Data items
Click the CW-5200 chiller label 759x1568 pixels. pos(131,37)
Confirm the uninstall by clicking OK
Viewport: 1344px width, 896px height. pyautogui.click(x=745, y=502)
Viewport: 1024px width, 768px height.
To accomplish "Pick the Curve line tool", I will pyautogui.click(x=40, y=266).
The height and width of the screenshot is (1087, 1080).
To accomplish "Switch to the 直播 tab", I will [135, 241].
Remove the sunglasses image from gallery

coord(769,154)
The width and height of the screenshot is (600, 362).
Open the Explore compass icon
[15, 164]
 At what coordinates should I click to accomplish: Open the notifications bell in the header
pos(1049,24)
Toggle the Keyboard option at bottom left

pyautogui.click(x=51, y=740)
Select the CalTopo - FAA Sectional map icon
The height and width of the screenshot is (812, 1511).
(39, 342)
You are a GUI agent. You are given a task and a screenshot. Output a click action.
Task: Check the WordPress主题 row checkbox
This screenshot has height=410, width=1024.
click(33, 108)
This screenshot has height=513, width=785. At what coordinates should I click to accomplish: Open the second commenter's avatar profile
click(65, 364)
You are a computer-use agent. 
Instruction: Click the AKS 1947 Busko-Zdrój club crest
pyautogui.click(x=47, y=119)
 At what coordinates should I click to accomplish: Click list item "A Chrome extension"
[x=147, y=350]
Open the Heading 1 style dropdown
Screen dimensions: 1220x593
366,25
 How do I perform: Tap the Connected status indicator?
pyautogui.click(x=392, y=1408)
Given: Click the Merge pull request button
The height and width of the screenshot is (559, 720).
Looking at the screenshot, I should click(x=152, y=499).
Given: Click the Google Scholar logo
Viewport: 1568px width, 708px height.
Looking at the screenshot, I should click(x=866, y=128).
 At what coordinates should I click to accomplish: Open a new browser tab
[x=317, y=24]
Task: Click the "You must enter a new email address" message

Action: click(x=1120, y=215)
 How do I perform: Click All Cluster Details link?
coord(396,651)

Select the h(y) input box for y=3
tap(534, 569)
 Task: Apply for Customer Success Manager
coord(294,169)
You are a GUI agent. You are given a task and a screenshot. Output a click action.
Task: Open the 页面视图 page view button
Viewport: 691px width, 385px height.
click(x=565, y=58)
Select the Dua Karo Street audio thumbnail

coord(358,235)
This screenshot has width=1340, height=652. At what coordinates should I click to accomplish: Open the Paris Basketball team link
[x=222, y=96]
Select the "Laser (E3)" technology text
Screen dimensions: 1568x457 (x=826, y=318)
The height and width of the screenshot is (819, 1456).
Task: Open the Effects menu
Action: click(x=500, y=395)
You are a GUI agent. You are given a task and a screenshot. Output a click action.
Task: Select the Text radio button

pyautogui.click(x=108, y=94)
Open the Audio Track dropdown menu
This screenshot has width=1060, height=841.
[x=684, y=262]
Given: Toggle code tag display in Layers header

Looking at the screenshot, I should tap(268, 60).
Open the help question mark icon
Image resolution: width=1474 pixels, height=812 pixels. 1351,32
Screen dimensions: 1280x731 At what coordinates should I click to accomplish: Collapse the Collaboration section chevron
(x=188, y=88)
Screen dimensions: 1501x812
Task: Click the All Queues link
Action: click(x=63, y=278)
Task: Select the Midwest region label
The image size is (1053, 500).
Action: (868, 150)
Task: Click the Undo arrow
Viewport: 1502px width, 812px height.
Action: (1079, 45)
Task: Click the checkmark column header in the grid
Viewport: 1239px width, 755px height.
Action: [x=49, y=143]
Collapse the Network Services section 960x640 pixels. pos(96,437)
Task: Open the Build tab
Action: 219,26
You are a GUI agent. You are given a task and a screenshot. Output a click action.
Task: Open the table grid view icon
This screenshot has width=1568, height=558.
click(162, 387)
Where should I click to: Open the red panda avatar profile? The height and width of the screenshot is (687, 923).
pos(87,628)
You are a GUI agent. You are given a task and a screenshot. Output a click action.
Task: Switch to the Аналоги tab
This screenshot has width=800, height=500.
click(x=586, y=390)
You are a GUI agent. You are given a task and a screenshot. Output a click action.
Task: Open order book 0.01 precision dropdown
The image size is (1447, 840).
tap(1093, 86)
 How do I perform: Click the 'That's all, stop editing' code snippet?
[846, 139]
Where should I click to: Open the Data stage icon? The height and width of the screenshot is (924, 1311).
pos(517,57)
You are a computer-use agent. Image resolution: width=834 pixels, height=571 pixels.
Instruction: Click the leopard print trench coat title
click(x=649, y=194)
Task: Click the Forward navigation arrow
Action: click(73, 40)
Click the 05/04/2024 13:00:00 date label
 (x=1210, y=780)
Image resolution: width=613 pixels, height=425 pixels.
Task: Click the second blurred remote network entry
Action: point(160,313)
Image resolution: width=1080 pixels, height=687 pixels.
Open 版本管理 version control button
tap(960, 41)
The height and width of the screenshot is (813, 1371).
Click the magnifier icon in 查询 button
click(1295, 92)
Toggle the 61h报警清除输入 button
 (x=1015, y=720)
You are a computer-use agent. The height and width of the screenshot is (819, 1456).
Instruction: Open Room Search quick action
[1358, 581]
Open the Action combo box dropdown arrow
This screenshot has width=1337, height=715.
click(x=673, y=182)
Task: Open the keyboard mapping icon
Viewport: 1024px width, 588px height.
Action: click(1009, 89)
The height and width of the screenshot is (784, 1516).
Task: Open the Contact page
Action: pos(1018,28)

#### Work request:
Search the data for the word "will" and copy each line where it appears.

#### Solution for this problem:
To accomplish "Pick the Curve line tool", I will pyautogui.click(x=40, y=266).
To accomplish "Switch to the 直播 tab", I will [135, 241].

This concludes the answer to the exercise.